Mongodb
Mongodb is able to query values inside arrays and not only match strings or intigers.
Projection
Describe the shape that we want the documents to take in the query.
query = {"manufacturer": "Toyota"}
projection = {"_id": "0", "name": 1}
autos = db.autos.find(query, projection)
mongoimport
mongoimport -d dbname -c collectionname --file input-file.json
operators, staring by “$”
Inequality operators:
* ($gt, $lt, $gte, $lte, $ne)
* example:
* query = {"population" : {"$gt": 5000}}
* query = {"population" : {"$gt": 5000, "$lt": 1000}}
* City names starting by X: query = {"name" : {"$gte": 'X', "$lt": 'Y'}}
* Date between: query = {"dounfing date" : {"$gt": datetime(1890,1,1), "$lte": datetime(1900,1,1)}}
Regex operator
- Base on PCRE (perl compatible regular expression library)
- Regular expresion queries
db.cities.find({"motto": {"$regex" : "friendship"}}).count()
db.cities.find({"motto": {"$regex" : "[Ff]riendship"}}).count()
db.cities.find({"motto": {"$regex" : "[Ff]riendship|[Hh]appiness"}}).count()
In operator
Allow to specify an array of values possible for the query
db.autos.find("modelyears": {"$in": [1958, 1966, 1967]})
all operator
The query values must contain all this values in order to be retrieved:
db.autos.find("modelyears": {"$all": [1958, 1966, 1967]})
Dot notation
You can dig in into properties using dot notation.
db.tweets.find({“entities.hashtags”: {"$ne" : []}}, {“entities.hashtags.text” : 1, “id” : 0})
Updates
city = db.cities.findOne({"name": "munchen", "country": "germany"})
city['isoCountryCode'] = 'DEU'
db.cities.save(city)
- update expects a query document as is first parameter, and an update parameter as a second parameter
- if we dont use set or unset the document will be replaced.
Set: If the document does not already contains the specified parameter, then that field should be added.
city = db.cities.update({"name" : "munchen", "country" : "germany"}, {"$set" : {"isoCountryCode": "DEU"}})
Unset What ever documents that are dound in the query and if they contains the field, then remove it.
city = db.cities.update({"name" : "munchen", "country" : "germany"}, {"$unset" : {"isoCountryCode": ""}})
Remove documents
drop: remove the entire collections db.cities.drop()
remove:
remove the cities containing chicago: db.cities.remove({"name":"Chicago"})
remove cities that doesnt have a name: db.cities.remove({"name": { "$exist" : 0}})
Shell
To start shell
mongo
use examples
db.cities.find()
db.cities.find({"gouvermentType": {"$exists" : 1}})
db.cities.find({"gouvermentType": {"$exists" : 1}}).count()
db.cities.find({"gouvermentType": {"$exists" : 1}}).pretty()
Aggregation framework
Provides some builtin data analysis tools for using mongodb.
- Example: Grouping tweets by user and count the number of tweets for each user.

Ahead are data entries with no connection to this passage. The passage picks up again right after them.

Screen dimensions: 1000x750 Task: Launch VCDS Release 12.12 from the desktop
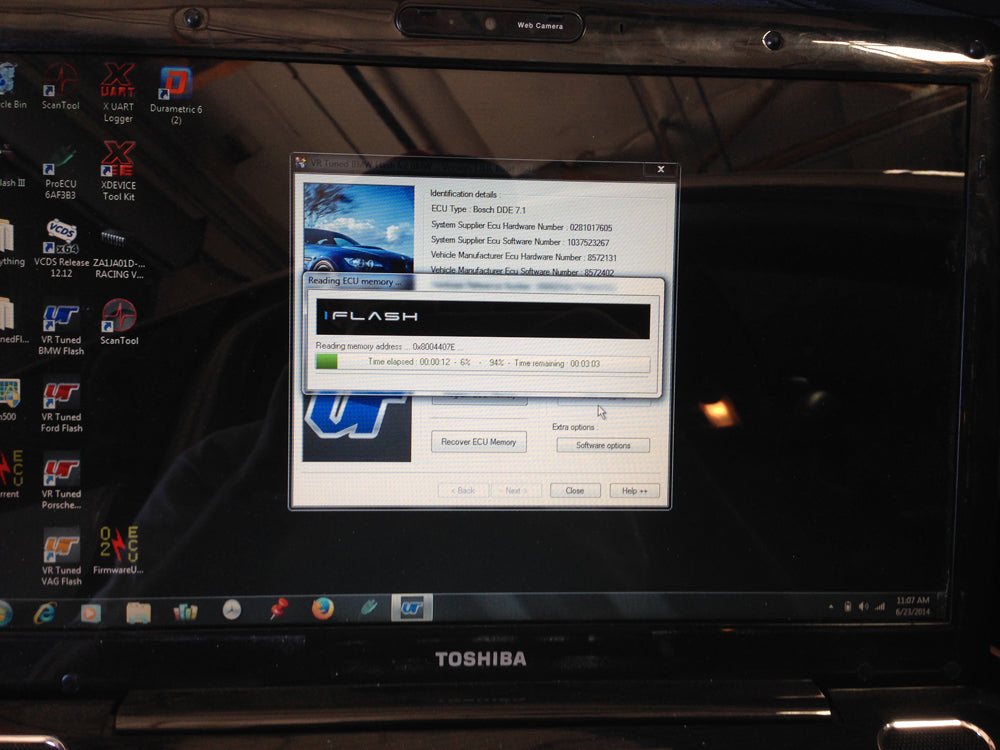(x=61, y=238)
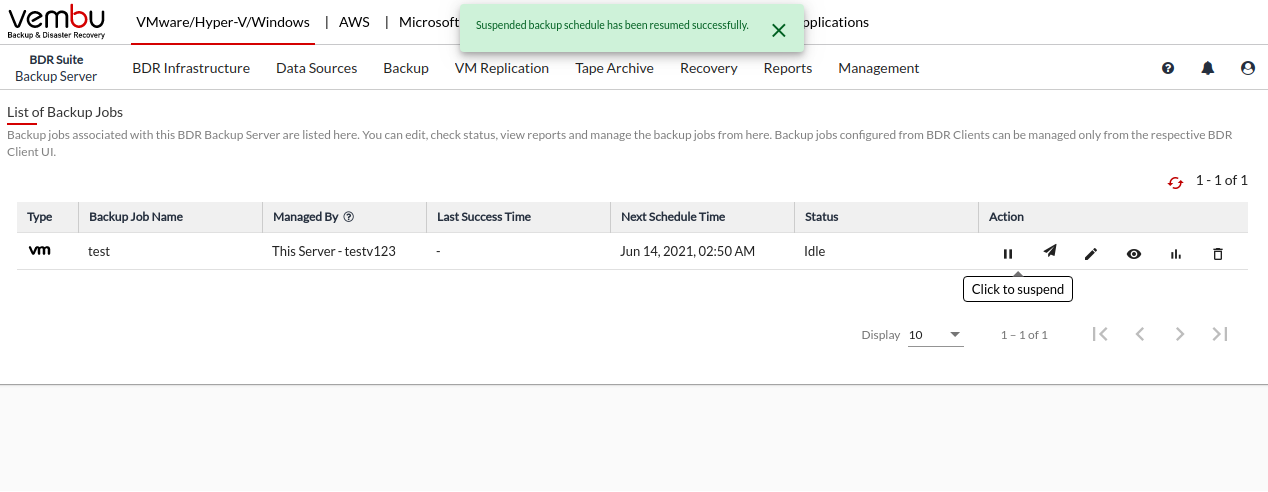Switch to the AWS tab

point(353,22)
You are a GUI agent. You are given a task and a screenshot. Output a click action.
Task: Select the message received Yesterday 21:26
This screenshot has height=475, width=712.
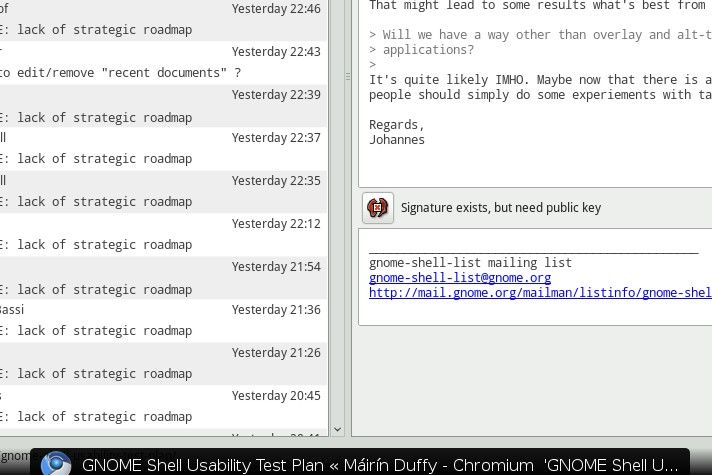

Use the aggregator sum to add 1 for each value.
results = db.tweets.aggregate([{"$group" : {"_id" : "$user.screen_name",
"count": { "$sum" : 1}}},
{ "$sort": { "count" : -1}} ])
Example for tweeter source
#!/usr/bin/env python
"""
The tweets in our twitter collection have a field called "source". This field describes the application
that was used to create the tweet. Following the examples for using the $group operator, your task is
to modify the 'make-pipeline' function to identify most used applications for creating tweets.
As a check on your query, 'web' is listed as the most frequently used application.
'Ubertwitter' is the second most used. The number of counts should be stored in a field named 'count'
(see the assertion at the end of the script).
Please modify only the 'make_pipeline' function so that it creates and returns an aggregation pipeline
that can be passed to the MongoDB aggregate function. As in our examples in this lesson, the aggregation
pipeline should be a list of one or more dictionary objects.
Please review the lesson examples if you are unsure of the syntax.
Your code will be run against a MongoDB instance that we have provided.
If you want to run this code locally on your machine, you have to install MongoDB,
download and insert the dataset.
For instructions related to MongoDB setup and datasets please see Course Materials.
Please note that the dataset you are using here is a smaller version of the twitter dataset
used in examples in this lesson.
If you attempt some of the same queries that we looked at in the lesson examples,
your results will be different.
"""
def get_db(db_name):
from pymongo import MongoClient
client = MongoClient('localhost:27017')
db = client[db_name]
return db
def make_pipeline():
# complete the aggregation pipeline
pipeline = [{"$group" : {"_id" : "$source", "count": { "$sum" : 1}}},
{ "$sort": { "count" : -1}} ]
return pipeline
def tweet_sources(db, pipeline):
return [doc for doc in db.tweets.aggregate(pipeline)]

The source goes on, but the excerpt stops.